Con fatica Concetta riesce a ricordarmi che il tempo passa, resterei qui a sentire le vibrazione che queste case mi trasmettono.




Ci avviamo verso l’auto, ma prima di rimettermi in viaggio scatto la foto dell’unica cosa che ho trovato che stoni, che se potessi cancellerei: un albergo dalla facciata assurda.

Si riprende il viaggio. La prossima tappa è Capo Passero: la punta più a sud delle Sicilia. Passiamo a fianco della Grotta di Calafarina che è interessante per tracce di insediamenti preistorici, ma non riusciamo a vederla.







Alcune informazioni su Marzamemi.
Il nome deriva dall'arabo Marsa-al-haman cioè porto delle colombe. Alla fine dell’800 è stato realizzato il porto vicino alla tonnara ed alla seicentesca casa padronale dei Villadorata.


Il paesaggio si snoda interessante ed anche a Capo Passero trovo i colori stupendi che già mi hanno entusiasmato, ma forse ora non mi emozionano più come prima.

Riprendiamo il viaggio verso Pachino. Ad un certo punto, superata una collina ci appare una piana inondata da serre e sullo sfondo Pachino. In quelle serre oggi si coltiva il famoso pomodorino, che ha quel sapore particolare perché cresce sul terreno sabbioso.

Una volta qui si coltivava la vite e si produceva il Nero d’Avola. Me ne ricordo perché spesso mio padre veniva qui per la vendemmia e da piccolo confondevo Pachino con Pechino.

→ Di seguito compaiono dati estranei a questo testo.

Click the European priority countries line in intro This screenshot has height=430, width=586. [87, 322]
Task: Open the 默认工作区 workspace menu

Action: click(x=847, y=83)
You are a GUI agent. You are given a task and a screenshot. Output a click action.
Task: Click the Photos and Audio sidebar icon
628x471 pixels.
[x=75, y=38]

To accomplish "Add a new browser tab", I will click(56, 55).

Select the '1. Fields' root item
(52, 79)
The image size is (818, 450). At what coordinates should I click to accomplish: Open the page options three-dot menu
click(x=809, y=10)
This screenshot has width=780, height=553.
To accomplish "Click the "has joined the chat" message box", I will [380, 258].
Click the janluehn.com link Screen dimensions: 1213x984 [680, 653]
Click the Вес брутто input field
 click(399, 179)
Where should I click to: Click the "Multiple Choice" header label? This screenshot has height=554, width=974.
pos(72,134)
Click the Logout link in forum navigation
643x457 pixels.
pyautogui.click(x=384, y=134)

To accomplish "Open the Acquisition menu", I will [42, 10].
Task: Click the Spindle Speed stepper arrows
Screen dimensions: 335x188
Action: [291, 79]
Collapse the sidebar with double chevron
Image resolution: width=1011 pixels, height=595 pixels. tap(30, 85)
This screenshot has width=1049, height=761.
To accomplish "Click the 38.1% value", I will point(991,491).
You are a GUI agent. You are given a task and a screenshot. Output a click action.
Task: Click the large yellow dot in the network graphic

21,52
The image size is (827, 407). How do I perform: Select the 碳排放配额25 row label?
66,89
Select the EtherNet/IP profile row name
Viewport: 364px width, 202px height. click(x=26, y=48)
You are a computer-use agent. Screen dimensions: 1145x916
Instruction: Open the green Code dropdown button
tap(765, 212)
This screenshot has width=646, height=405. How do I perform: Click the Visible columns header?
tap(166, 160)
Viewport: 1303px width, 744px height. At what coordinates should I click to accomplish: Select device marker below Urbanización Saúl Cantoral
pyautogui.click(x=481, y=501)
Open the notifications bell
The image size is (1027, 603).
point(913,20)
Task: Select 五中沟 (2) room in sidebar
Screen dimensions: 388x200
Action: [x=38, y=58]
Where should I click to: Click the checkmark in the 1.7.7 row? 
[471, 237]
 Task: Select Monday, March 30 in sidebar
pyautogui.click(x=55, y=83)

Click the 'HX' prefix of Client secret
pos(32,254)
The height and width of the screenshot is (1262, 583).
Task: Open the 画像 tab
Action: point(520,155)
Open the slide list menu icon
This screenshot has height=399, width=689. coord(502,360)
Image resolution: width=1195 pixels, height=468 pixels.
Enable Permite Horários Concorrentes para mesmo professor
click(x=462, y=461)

Pachino è una classica città del sud Italia che si sviluppa attorno alla piazza e la piazza è il centro della vita. Secondo i ricordi di mio padre lì si trovavano al mattino i ragazzotti che aspettavano l’ingaggio per la giornata di lavoro (in effetti non credo che questo ricordo si riferisca alla piazza di Pachino, ma molto più probabilmente a quella di Novoli nella Puglia); all’ora in cui passiamo ci sono dei pensionati che seduti sulle panchine e le sedie dei Bar circostanti, prendono il fresco all’ombra delle piante e chiacchierano fra di loro. Qualche difficoltà a fotografarli, c’era qualcuno che non so cosa pensasse, che fotografassi i loro pensieri, di poter essere riconosciuti dall’amante, o chissà cos’altro; alla fine sono riuscito a fermare queste immagini di momenti che sembrano di un passato, ma sono di un presente, di un presente che faticosamente al nord cerchiamo di recuperare.

Proseguiamo lungo la strada verso Marina di Modica. I colori e le sensazioni mi continuano a colpire, ma ora sono felice. Come non si fa ad essere felici nel vedere immagini con questi colori?


I rosa ed i galli dei fiori che rompono il verde della vegetazione l’ocra della sabbia ed in fondo il mare azzurro, sulla battigia qualche persona e degli scheletri di baracche da utilizzare in estate.

Lungo il percorso ci fermiamo in vari luoghi tra cui un altro posto sconosciuto e bellissimo, a cui si accede per una strada sterrata, Porto Ercole.

Arriviamo infine al regno estivo di Concetta: Marina di Modica. È la classica cittadina da vacanze estive e ora che non sono quei mesi è tutto chiuso, case e negozi hanno porte e finestre sbarrate. Triste vedere questi spazi vuoti e senza vita, che differenza con Marzamemi. Anche là si sentiva il “vuoto” della mancanza di turisti, ma là vibravano di antichi ricordi e anche se le piazze erano vuote scorrevano in loro i segni della vita. Alla fine però possiamo godere di uno stupendo tramonto.